Small Business Stock

To encourage investment in small businesses and specialized small business investment companies (SSBICs), Sec. 1202(a) allows a non-corporate taxpayer to exclude from gross income a specified percent of the gain realized from the sale or exchange of qualified small business stock held for more than five years. As extended by ATRA, a full 100-percent exclusion applies to qualified small business stock that is acquired after September 27, 2010, and before January 1, 2014, and held for more than five years. Under current law, the percentage that is excluded reverts to 50-percent (60-percent for empowerment zone stock) for qualifying stock acquired after December 31, 2013.

Eligible gain from the disposition of qualified stock of any single issuer is subject to a cumulative limit for any given tax year is equal to the greater of: (1) $10 million ($5 million for married taxpayers filing separately), reduced by the total amount of eligible gain taken in prior tax years; or (2) 10 times the taxpayer’s adjusted basis in all qualified stock of a corporation disposed of during the tax year.

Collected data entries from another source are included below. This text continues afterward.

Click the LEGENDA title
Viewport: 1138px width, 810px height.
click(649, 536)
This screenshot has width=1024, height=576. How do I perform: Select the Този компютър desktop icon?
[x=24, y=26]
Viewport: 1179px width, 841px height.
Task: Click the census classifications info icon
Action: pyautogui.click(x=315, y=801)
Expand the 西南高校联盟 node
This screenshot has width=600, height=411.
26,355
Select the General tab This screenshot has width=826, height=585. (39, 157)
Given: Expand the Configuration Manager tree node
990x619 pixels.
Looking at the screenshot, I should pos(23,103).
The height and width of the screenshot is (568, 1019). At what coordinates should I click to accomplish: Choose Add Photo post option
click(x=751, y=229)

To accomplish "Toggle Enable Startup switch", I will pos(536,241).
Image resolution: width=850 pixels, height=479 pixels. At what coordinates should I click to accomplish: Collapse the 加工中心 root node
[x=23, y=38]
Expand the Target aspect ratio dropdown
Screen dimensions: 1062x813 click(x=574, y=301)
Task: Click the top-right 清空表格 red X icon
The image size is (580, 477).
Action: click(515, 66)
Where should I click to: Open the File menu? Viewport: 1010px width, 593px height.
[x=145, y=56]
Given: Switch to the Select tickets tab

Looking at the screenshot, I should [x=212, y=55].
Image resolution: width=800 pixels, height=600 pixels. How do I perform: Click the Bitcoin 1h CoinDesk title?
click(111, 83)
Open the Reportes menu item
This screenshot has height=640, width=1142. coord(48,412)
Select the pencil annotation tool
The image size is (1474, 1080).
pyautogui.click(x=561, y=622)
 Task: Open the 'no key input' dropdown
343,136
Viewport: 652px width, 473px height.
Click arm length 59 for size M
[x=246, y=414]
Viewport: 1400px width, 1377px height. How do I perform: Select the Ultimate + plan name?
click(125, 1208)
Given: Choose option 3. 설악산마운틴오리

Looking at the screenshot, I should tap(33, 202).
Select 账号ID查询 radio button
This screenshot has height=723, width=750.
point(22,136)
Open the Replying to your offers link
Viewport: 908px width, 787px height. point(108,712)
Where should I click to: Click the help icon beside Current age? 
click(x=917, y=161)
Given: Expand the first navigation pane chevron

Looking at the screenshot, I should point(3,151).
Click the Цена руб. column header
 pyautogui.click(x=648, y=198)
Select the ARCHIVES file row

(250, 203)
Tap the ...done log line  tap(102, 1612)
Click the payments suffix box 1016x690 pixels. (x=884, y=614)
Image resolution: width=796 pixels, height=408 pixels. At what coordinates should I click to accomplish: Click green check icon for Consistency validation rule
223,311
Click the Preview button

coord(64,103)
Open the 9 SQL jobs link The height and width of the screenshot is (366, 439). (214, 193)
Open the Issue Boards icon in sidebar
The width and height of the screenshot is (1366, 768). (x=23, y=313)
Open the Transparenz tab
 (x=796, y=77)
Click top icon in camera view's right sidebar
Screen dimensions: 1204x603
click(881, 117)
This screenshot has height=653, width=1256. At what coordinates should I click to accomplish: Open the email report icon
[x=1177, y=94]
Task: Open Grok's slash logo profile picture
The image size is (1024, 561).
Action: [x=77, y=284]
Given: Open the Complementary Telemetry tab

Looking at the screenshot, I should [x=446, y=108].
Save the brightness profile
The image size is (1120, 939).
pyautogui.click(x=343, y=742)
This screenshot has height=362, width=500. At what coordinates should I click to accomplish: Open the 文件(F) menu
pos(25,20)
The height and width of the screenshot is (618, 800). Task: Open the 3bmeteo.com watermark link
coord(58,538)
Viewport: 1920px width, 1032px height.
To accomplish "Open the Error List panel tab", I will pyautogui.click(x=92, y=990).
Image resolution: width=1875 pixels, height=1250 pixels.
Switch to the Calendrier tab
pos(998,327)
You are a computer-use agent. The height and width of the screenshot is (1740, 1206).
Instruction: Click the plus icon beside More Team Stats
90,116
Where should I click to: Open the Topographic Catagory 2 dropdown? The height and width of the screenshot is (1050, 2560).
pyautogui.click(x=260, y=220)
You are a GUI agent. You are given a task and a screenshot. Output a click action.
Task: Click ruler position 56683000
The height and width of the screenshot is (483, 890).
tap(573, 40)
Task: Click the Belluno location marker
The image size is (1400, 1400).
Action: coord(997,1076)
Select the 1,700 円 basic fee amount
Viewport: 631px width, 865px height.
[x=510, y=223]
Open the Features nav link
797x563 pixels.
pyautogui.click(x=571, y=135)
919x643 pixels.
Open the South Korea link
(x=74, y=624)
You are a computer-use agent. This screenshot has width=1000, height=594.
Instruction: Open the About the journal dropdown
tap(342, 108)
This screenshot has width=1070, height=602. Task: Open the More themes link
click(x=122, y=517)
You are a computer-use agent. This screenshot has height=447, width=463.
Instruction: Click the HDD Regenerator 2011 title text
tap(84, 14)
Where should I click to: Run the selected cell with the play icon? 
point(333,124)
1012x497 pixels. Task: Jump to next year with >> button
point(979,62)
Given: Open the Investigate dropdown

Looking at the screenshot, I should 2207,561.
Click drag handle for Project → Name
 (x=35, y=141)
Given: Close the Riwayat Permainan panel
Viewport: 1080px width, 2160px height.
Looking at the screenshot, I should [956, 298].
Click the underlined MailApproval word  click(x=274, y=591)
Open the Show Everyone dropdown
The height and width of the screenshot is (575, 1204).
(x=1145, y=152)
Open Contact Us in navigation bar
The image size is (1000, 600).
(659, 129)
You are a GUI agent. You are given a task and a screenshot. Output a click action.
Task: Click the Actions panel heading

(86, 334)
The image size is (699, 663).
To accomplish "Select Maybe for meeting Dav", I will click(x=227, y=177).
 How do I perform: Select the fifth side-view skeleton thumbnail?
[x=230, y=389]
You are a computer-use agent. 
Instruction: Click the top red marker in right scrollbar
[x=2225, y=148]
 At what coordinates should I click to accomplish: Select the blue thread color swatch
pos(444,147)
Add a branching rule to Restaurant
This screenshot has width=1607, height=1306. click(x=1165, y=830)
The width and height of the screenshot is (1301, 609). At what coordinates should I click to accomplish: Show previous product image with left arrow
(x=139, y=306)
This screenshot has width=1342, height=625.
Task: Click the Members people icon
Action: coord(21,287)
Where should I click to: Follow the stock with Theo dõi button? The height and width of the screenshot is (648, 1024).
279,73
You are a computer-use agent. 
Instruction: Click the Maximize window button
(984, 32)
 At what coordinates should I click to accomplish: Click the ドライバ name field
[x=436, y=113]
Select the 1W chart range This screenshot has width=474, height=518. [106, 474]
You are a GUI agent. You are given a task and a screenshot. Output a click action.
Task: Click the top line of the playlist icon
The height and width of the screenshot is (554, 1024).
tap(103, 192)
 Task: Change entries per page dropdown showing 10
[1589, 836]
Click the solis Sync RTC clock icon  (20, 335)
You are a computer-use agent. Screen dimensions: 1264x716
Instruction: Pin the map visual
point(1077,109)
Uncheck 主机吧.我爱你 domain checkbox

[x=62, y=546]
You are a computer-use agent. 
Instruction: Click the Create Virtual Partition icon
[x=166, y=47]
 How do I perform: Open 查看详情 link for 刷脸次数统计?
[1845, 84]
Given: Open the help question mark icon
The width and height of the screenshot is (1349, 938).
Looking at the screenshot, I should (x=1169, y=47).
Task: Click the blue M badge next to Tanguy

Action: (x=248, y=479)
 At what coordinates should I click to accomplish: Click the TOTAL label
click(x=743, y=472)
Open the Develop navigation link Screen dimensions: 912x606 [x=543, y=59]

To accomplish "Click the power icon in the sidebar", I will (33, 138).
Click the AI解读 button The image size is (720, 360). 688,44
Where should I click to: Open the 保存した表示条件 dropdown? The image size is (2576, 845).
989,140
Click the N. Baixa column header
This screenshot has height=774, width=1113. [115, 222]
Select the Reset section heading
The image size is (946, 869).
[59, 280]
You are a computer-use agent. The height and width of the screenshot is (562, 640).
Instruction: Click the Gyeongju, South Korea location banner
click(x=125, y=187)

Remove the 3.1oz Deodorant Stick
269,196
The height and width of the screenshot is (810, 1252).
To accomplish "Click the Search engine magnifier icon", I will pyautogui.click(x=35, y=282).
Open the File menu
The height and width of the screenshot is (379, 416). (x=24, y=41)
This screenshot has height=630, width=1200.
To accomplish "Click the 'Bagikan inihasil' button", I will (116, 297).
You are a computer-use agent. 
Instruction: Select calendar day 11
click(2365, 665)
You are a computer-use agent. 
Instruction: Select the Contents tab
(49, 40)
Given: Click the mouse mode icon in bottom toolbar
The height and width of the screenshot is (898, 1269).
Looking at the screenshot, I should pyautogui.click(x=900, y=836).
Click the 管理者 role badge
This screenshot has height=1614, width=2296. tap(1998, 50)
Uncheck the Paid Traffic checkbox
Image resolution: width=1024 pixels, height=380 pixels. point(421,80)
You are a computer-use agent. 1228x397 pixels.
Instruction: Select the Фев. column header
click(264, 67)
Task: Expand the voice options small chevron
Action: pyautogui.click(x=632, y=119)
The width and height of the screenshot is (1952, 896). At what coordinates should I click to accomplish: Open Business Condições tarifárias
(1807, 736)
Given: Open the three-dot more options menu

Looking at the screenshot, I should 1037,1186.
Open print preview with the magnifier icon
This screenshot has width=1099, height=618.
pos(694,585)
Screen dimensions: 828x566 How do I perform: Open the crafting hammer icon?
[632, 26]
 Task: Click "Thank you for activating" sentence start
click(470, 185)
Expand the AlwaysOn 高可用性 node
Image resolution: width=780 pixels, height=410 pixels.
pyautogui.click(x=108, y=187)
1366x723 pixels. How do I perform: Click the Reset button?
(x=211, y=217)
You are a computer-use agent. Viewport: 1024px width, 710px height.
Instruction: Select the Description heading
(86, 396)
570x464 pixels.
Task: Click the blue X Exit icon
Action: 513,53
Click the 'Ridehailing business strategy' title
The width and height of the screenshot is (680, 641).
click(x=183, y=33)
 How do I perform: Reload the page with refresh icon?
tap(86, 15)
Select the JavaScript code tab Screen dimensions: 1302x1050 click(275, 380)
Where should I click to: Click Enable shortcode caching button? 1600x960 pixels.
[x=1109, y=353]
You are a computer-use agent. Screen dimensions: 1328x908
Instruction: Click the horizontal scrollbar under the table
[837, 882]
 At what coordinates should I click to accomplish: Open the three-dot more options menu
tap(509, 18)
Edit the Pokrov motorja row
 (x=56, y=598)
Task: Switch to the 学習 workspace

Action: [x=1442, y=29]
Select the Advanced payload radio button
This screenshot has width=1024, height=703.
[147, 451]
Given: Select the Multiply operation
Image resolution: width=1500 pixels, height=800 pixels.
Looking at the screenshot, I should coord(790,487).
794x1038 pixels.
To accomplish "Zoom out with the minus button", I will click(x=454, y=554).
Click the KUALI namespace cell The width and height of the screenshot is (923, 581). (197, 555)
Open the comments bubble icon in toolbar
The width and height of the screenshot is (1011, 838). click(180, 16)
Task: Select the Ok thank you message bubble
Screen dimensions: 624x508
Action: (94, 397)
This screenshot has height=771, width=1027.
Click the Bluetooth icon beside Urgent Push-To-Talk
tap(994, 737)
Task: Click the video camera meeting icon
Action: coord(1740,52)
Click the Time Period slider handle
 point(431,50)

  • STRATEGY: Year-end planning for 2013 that takes advantage of the sunsetting 100 percent exclusion requires attention to two dates: (1) The Sec. 1202 stock must be acquired before January 1, 2014, which in turns requires steps taken by the corporation under state law or otherwise to issue such stock; and (2) taxpayers who hold such shares need to wait five-years before disposition; even being a single day short of the five-year period – measured from the acquisition date – eliminates any benefit, with no proration allowed. Certain exchanges of similar stock before the five year period however are permitted.

Recognition Period for S Built-in Gains

A corporate-level tax, at the highest marginal rate applicable to corporations, is imposed on an S corporation’s net recognized built-in gain (for example, gain that arose prior to the conversion of a C corporation to an S corporation that is recognized by the S corporation during the recognition period). That recognition period, specified under Sec. 1374, is generally the 10-year period beginning with the first day of the first taxable year for which the corporation becomes an S corporation. ATRA extended a reduced recognition period of five years through 2013.

  • STRATEGY: The disposition of property with built-in gain before the end of 2013 should be considered for property already held for five years, or more. After December 31, 2013, that property must be held for 10 years unless Congress again changes the rule.

Other Provisions Sunsetting at Year End

Many more valuable business tax extenders are scheduled to expire after 2013. These tax benefits include:

  • New Markets Tax Credit
  • Employer wage credit for activated military reservists
  • Subpart F exceptions for active financing income
  • Look through rule for related controlled foreign corporation payments
  • Enhanced deduction for charitable contributions of food inventory
  • Tax incentives for empowerment zones
  • Indian employment credit
  • Low-income tax credits for non-federally subsidized new buildings
  • Low-income housing tax credit treatment of military housing allowances
  • Treatment of dividends of regulated investment companies (RICs)
  • Treatment of RICs as qualified investment entities
  • Adjusted-basis reduction of stock after S corp. charitable donation of property

Some extenders were not extended by ATRA and have thus expired. Their supporters are likely to fight for renewal in 2014. These include brownfields remediation expensing and tax incentives for the District of Columbia.